Pelaksana pelayanan kesehatan masyarakat tersier adalah Dinas Kesehatan
Provinsi, Unit kerja terkait di tingkat Provinsi, Departemen Kesehatan, dan Unit
kerja terkait di tingkat nasional.
Pelaksanaan pelayanan kesehatan masyarakat tersier menjadi tanggung-jawab
Dinas Kesehatan Provinsi dan Departemen Kesehatan yang didukung dengan
kerja sama lintas sektor.
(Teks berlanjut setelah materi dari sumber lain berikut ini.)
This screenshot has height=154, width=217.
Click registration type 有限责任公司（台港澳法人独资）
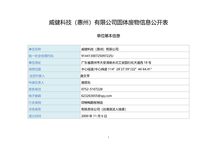(103, 109)
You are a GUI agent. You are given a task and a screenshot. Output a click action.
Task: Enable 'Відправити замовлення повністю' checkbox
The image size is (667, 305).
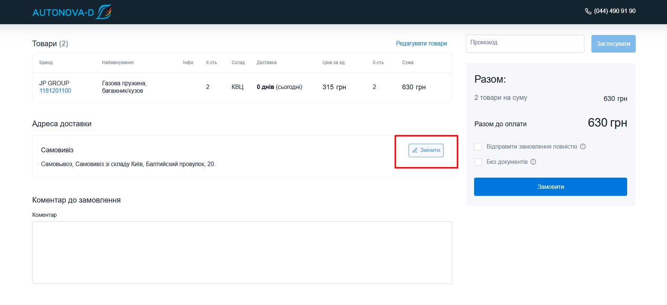(x=478, y=147)
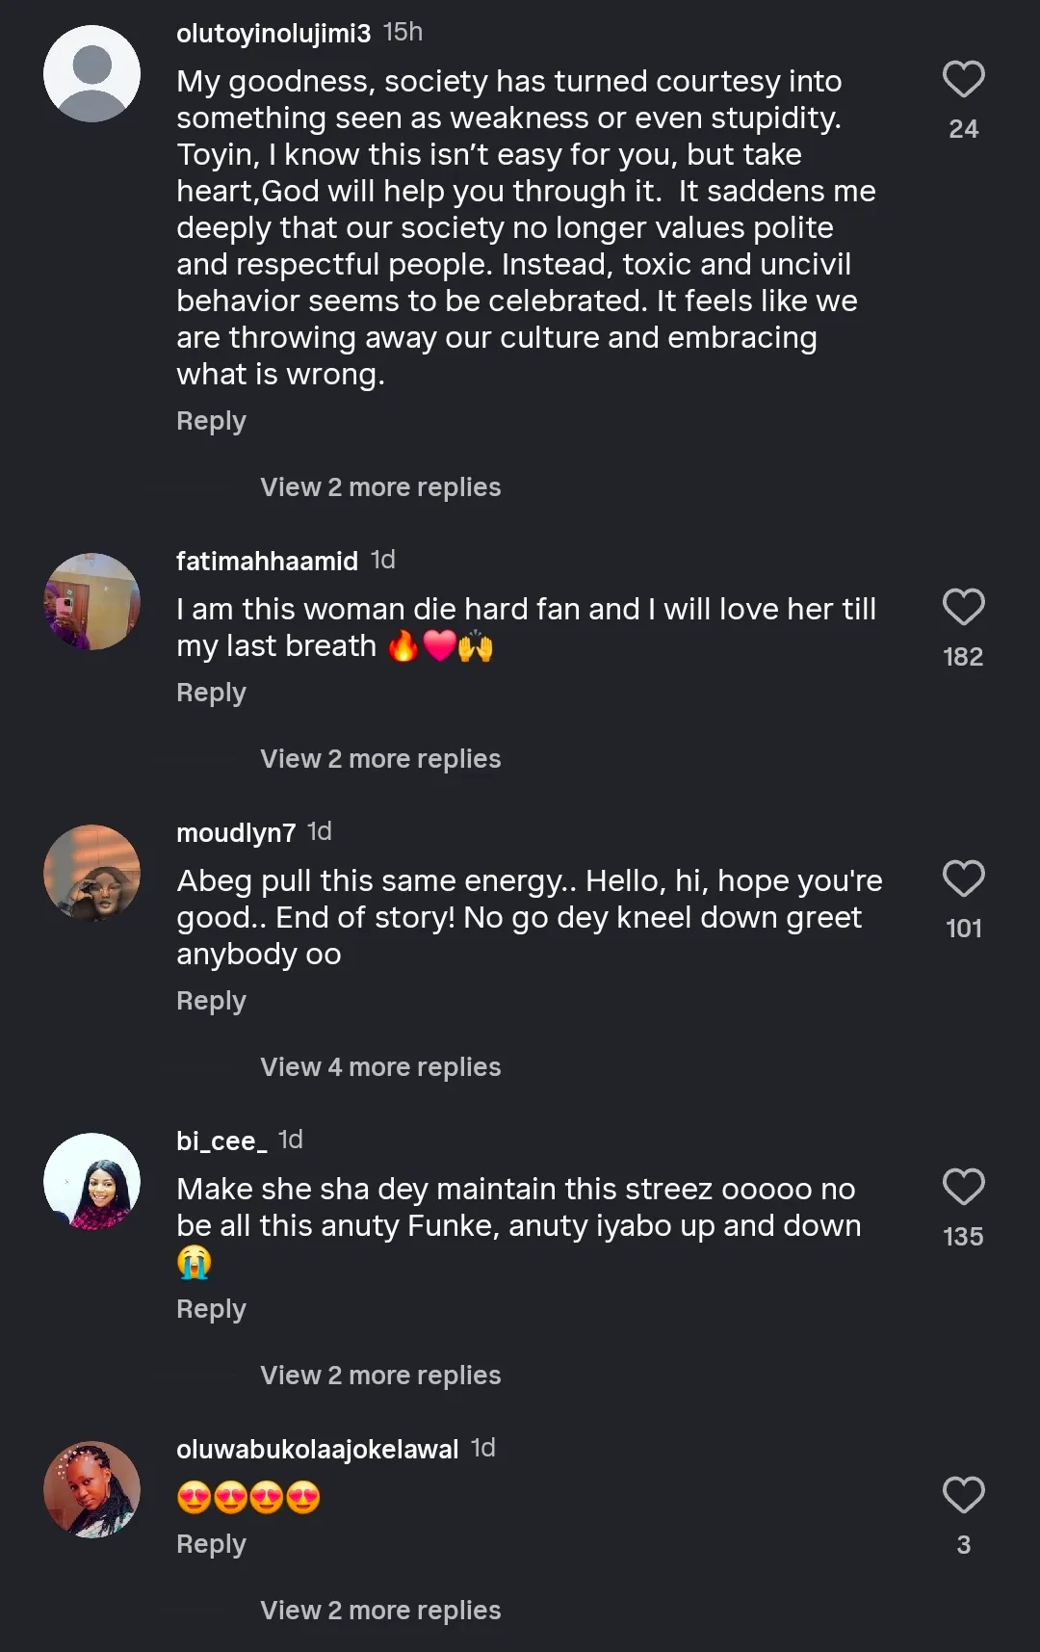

Institut pelayanan kesehatan masyarakat tertentu secara
nasional dapat dikembangkan untuk menampung kebutuhan pelayanan kesehatan
masyarakat.
47
BAB III
PENUTUP
3.1. Kesimpulan
Dokter keluarga adalah dokter praktek umum yang menyelenggarakan pelayanan
primer yang komprehensif, kontinu, mengutamakan pencegahan, koordinatif,
mempertimbangkan keluarga, komunitas, dan lingkungannya dilandasi keterampilan, dan
keilmuan yang mapan. Pembiayaan kesehatan terdiri atas pembiayaan pribadi, perusahaan,
Negara dan daerah. Sistem rujukan pelayanan kesehatan adalah penyelenggaraan pelayanan
kesehatan yang mengatur pelimpahan tugas dan tanggung jawab pelayanan kesehatan secara
timbal balik baik vertikal maupun horizontal yang wajib dilaksanakan oleh peserta jaminan
kesehatan atau asuransi kesehatan sosial, dan seluruh fasilitas kesehatan.
3.2. Saran
Mengingat masih banyaknya kekurangan yang terdapat pada penyusunan laporan ini,
untuk itu kami mengharapkan kritik dan saran yang membangun dari dosen-dosen yang
mengajar baik sebagai tutor maupun dosen yang memberikan materi kuliah, dari rekan-rekan
angkatan 2011, dan dari berbagai pihak demi kesempurnaan laporan ini.